Items from a dataset:
______

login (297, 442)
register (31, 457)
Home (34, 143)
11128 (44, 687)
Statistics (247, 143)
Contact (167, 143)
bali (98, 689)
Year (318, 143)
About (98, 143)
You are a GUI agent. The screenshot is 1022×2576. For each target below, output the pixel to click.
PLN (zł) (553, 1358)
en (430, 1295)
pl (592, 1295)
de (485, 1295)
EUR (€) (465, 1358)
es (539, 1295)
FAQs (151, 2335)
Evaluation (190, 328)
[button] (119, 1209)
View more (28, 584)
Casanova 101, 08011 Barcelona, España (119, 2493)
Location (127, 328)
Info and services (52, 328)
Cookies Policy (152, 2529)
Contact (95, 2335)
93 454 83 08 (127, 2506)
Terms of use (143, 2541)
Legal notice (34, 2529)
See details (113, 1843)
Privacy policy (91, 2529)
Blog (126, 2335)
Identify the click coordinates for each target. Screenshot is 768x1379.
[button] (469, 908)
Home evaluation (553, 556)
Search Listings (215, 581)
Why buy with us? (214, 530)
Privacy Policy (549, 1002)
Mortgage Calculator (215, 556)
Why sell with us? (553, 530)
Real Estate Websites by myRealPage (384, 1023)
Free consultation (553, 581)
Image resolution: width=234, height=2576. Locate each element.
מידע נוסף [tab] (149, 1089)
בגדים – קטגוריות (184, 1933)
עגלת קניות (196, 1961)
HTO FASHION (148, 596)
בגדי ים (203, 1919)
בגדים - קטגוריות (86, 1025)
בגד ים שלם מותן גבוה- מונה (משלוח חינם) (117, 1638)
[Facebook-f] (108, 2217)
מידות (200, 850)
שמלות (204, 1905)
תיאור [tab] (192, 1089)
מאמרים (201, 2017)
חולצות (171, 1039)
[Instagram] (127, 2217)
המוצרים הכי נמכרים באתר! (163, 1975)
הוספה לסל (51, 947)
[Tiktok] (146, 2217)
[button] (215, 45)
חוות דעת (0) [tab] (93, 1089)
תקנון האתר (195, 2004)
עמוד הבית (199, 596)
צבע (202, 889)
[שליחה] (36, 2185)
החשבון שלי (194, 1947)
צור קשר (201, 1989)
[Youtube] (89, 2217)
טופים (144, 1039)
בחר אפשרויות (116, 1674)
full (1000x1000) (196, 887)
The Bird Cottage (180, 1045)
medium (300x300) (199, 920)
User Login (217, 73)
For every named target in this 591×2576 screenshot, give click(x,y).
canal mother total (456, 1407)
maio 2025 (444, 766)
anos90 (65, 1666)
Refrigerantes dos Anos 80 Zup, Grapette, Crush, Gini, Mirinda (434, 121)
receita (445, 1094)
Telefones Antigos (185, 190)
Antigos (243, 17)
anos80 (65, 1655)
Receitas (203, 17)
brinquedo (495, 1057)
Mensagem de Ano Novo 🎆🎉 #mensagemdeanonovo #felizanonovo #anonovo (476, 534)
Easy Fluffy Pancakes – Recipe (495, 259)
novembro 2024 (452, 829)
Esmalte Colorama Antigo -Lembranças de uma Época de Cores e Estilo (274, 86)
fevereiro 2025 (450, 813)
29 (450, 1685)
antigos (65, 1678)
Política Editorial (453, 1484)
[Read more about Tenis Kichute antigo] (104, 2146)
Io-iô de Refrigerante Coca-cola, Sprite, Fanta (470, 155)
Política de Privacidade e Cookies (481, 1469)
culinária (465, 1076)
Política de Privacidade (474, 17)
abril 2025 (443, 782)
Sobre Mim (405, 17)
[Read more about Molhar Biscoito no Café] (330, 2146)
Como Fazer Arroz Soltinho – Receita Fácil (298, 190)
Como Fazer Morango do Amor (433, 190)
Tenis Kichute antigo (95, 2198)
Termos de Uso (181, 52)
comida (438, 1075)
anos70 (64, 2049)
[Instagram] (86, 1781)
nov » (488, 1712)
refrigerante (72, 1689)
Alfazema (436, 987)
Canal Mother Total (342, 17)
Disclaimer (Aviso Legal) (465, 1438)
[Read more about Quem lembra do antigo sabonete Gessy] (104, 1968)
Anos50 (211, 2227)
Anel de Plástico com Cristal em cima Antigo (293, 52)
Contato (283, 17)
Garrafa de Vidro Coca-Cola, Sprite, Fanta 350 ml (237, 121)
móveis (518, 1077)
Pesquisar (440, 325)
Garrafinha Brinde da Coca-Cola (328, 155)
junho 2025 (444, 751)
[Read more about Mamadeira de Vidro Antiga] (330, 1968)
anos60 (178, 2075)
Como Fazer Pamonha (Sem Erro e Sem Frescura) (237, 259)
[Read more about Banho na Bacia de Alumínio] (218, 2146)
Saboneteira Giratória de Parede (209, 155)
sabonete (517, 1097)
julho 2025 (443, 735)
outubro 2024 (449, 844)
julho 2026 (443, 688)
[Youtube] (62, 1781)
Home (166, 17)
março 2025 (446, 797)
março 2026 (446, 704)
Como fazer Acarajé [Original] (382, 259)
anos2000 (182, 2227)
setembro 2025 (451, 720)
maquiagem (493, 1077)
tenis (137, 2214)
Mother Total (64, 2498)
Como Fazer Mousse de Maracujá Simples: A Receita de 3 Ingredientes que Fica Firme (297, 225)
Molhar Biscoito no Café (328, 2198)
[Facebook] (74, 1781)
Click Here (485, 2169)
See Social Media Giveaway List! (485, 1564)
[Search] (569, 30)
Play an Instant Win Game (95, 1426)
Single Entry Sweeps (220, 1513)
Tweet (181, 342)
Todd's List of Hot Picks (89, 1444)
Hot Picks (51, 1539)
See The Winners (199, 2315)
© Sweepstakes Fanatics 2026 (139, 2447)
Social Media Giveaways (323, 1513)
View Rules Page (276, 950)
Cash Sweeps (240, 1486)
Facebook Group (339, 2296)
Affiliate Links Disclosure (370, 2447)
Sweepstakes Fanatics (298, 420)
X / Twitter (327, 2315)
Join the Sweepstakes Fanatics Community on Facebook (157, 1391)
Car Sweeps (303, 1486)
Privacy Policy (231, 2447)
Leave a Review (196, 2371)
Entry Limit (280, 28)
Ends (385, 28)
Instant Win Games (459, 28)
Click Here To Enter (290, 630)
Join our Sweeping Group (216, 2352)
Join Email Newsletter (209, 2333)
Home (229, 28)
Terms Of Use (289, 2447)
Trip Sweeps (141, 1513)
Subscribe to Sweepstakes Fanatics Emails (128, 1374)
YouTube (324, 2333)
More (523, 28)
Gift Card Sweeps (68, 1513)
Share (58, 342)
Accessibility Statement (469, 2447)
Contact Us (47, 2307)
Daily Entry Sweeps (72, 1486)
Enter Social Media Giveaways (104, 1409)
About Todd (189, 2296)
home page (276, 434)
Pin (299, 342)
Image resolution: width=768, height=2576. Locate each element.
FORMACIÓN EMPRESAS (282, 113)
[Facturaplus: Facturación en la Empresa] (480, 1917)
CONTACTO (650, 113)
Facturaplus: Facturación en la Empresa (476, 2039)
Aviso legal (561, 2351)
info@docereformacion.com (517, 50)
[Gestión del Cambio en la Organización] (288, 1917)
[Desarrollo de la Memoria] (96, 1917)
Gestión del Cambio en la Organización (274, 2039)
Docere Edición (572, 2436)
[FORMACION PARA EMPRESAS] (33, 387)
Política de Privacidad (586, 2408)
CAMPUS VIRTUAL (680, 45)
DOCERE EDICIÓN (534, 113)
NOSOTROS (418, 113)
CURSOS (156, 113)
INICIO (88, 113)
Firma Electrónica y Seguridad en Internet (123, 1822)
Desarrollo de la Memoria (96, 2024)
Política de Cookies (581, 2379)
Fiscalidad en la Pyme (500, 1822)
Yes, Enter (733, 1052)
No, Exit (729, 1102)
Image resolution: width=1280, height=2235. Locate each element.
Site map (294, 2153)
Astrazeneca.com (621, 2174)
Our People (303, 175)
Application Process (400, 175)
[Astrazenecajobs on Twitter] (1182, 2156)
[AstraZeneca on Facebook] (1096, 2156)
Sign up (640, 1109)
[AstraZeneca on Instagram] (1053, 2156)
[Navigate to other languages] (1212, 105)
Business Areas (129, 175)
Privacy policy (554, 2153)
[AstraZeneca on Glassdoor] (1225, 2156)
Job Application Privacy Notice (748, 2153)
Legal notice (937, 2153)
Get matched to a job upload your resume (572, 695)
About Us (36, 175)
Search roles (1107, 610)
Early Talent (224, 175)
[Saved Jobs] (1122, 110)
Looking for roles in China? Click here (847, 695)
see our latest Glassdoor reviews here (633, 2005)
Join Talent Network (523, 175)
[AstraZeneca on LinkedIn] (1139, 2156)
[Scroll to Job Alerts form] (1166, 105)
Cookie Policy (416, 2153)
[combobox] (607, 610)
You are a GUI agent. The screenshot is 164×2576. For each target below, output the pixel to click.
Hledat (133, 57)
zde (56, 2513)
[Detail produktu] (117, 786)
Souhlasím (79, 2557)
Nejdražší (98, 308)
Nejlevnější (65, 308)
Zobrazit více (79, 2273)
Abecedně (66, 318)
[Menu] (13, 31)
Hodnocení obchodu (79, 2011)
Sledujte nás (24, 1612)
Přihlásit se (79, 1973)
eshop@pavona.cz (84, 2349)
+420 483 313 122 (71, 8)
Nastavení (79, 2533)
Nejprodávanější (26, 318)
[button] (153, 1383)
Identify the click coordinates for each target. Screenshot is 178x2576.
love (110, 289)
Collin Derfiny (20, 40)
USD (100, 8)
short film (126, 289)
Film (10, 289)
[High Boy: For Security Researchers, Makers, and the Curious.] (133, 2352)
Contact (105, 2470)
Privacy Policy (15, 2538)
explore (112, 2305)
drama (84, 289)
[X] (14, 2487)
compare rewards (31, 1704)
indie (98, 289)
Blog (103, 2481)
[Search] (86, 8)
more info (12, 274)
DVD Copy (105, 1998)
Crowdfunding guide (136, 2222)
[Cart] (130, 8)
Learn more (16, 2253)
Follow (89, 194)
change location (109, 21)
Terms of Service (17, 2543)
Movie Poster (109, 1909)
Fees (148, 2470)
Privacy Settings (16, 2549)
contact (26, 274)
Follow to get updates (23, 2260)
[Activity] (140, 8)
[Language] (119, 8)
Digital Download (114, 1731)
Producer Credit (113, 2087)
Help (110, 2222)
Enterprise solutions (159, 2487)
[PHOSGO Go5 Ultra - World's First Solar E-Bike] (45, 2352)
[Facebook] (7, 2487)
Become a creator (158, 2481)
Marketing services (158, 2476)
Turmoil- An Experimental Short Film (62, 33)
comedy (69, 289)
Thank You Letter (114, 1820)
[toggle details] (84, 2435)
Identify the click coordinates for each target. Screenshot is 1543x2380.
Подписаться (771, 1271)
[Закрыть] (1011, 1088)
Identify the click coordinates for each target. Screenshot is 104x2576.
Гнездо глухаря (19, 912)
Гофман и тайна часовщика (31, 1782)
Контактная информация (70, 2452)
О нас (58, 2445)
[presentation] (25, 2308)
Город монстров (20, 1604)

______

* [Task prompt]
Show me all lines in the records that contain "Facebook".

* [Response box]
[Facebook-f] (108, 2217)
[Facebook] (74, 1781)
Facebook Group (339, 2296)
Join the Sweepstakes Fanatics Community on Facebook (157, 1391)
[AstraZeneca on Facebook] (1096, 2156)
[Facebook] (7, 2487)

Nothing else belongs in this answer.